Online apps like Dall-E, Midjourney, and Stable Diffusion allow us to create images (often quite good ones) from just a series of prompts. Video is the next frontier in generative AI art.
We're not at the point where we can simply describe a story and watch AI spin out a movie or TV series — or even create animations approaching the quality of still-image generators. But AI can produce compelling shortform content for entertainment, education, training, or marketing by finding and assembling videos, images, and music, then generating narration — all based on your script. Some apps can even write the script for you.
There's no shortage of apps providing these capabilities. We narrowed our initial list of 10 down to the best five, based preliminary tests, features, popularity among users, and price options.

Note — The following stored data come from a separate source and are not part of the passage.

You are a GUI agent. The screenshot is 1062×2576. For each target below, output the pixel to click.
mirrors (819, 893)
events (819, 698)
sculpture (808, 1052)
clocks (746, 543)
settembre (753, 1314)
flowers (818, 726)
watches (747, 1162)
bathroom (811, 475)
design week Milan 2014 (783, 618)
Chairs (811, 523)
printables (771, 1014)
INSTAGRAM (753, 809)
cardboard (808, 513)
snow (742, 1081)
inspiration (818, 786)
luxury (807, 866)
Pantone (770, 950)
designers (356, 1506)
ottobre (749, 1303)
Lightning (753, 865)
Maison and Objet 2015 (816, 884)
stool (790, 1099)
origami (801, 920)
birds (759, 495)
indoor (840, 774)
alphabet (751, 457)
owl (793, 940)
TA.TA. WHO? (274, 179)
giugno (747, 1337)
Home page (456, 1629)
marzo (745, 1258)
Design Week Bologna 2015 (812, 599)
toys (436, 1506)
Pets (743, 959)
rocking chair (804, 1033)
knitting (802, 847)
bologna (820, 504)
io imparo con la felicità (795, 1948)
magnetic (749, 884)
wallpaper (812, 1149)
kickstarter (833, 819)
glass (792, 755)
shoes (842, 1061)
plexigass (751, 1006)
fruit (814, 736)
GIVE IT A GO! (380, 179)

What makes the best AI video generators?
The best app does the most work for you. This starts with picking the right footage, based on your script, from their clip libraries. We tested this by writing a script for an educational video about the ancient city of Petra in Jordan (a UNESCO World Heritage site and popular movie setting) that ran between one and two minutes, depending on the app. (For the apps that support it, we also tested their ability to generate a full script based on the prompt "create an educational video about petra jordan including the five top sites.") We used Google Chrome for all tests.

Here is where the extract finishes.